- TASK ITEM
Among the following entries, say how many lines contain the word "agent"; the answer is a number and nothing else.

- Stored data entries

————————

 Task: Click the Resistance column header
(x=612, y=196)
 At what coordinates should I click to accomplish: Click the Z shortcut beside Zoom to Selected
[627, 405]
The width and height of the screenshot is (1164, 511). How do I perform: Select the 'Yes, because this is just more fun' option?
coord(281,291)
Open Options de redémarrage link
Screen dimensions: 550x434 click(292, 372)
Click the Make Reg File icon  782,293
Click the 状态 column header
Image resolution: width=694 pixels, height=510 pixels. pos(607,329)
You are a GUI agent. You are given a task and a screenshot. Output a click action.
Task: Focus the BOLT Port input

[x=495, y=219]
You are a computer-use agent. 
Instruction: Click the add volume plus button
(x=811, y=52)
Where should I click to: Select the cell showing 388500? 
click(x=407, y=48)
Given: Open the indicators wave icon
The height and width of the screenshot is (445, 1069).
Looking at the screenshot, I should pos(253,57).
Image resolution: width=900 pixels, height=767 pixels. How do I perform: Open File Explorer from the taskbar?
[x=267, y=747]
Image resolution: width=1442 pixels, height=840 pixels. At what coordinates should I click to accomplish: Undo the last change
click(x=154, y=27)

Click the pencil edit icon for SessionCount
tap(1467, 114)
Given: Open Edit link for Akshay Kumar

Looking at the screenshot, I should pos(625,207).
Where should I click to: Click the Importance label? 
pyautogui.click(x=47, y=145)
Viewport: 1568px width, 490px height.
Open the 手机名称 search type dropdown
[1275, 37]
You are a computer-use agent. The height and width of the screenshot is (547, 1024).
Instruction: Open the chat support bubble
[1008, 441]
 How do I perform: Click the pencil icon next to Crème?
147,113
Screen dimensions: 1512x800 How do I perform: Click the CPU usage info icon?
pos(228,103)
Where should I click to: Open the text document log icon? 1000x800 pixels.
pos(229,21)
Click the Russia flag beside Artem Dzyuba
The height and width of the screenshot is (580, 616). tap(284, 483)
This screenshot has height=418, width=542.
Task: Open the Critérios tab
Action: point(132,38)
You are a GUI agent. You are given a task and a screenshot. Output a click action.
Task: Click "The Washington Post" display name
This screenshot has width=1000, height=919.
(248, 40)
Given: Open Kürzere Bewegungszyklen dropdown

————————

- RESULT
4